Objective: Healthcare workers (HCWs) are at risk of becoming infected with Mycobacterium tuberculosis through occupational exposure. To identify HCWs who became infected and developed tuberculosis as a result of their work, we studied the molecular epidemiology of tuberculosis in HCWs.
Design: Eleven-year prospective cohort molecular epidemiology study.
Setting: City and County of San Francisco, California.
Patients: All persons reported with tuberculosis between 1993 and 2003. HCWs were identified from the San Francisco Tuberculosis Control Section's database, and mycobacterial isolates from culture-positive subjects were analyzed by IS6110-based genotyping.
Results: Of 2510 cases of tuberculosis reported during the study period, 31 (1.2%) occurred in HCWs: the median age of the HCWs was 37 years, and 11 (35%) were male. HCWs were more likely than non-HCWs to be younger (P=.0036), born in the United States (P=.0004), and female (P=.0003) and to not be homeless (P=.010). The rate of tuberculosis among HCWs remained constant during the study period, despite a significant decrease in the overall case rate in San Francisco. Work-related transmission was documented in at least 10 (32%) of 31 HCWs, including 4 of 8 HCWs whose isolates were part of genotypically determined clusters.
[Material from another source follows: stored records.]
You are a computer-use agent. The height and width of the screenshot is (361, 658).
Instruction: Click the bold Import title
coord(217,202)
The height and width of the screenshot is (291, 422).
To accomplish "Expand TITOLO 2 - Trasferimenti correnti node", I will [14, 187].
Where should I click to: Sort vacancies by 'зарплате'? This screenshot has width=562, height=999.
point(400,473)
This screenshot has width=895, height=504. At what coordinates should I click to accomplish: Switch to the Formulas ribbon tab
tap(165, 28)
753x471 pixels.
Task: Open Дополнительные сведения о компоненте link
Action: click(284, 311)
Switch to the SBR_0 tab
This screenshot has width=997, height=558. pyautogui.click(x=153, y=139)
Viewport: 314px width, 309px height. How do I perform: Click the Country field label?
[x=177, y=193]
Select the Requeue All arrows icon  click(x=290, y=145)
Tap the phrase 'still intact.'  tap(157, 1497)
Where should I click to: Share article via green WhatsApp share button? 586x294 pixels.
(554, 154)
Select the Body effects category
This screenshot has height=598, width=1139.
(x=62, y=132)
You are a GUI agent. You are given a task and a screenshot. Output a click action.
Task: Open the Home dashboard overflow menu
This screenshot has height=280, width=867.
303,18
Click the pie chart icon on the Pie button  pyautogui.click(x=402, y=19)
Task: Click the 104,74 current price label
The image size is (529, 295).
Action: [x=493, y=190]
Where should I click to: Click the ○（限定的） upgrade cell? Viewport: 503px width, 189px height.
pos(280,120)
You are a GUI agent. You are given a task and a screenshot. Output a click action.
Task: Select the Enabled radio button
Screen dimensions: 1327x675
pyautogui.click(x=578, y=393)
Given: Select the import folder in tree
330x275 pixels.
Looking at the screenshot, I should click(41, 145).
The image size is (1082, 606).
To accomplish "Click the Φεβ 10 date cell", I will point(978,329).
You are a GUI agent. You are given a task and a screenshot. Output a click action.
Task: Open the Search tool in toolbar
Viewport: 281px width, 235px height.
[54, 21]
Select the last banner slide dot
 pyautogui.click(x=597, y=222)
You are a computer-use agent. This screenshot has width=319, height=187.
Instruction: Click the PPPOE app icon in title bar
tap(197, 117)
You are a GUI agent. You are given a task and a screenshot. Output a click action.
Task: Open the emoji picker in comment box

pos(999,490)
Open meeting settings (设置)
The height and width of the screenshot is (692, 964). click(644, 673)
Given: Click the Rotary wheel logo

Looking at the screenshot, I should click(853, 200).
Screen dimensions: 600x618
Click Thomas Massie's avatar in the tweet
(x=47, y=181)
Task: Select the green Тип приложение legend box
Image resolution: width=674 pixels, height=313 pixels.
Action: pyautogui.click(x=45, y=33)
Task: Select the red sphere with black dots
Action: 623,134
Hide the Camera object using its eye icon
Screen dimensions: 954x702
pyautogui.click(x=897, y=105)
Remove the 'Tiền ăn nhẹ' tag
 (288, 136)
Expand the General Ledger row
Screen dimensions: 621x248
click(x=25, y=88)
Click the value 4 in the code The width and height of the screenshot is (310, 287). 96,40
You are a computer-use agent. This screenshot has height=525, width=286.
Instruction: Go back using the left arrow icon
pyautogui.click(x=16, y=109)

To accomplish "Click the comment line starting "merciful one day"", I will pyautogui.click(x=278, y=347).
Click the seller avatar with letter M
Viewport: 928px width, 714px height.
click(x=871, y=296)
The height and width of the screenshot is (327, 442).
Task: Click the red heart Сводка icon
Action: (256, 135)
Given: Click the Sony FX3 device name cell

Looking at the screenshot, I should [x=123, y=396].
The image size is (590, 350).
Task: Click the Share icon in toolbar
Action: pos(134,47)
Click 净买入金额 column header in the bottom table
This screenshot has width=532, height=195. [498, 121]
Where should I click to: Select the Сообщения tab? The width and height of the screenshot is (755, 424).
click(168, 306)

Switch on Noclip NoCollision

Only 1 of 7 cases of tuberculosis in HCWs after 1999 was documented as being work-related.
Conclusions: Although most cases of tuberculosis in HCWs, as in non-HCWs, developed as a result of endogenous reactivation of latent infection, at least half of clustered cases of tuberculosis in HCWs were related to work. The number of work-related cases of tuberculosis in HCWs decreased during the study period.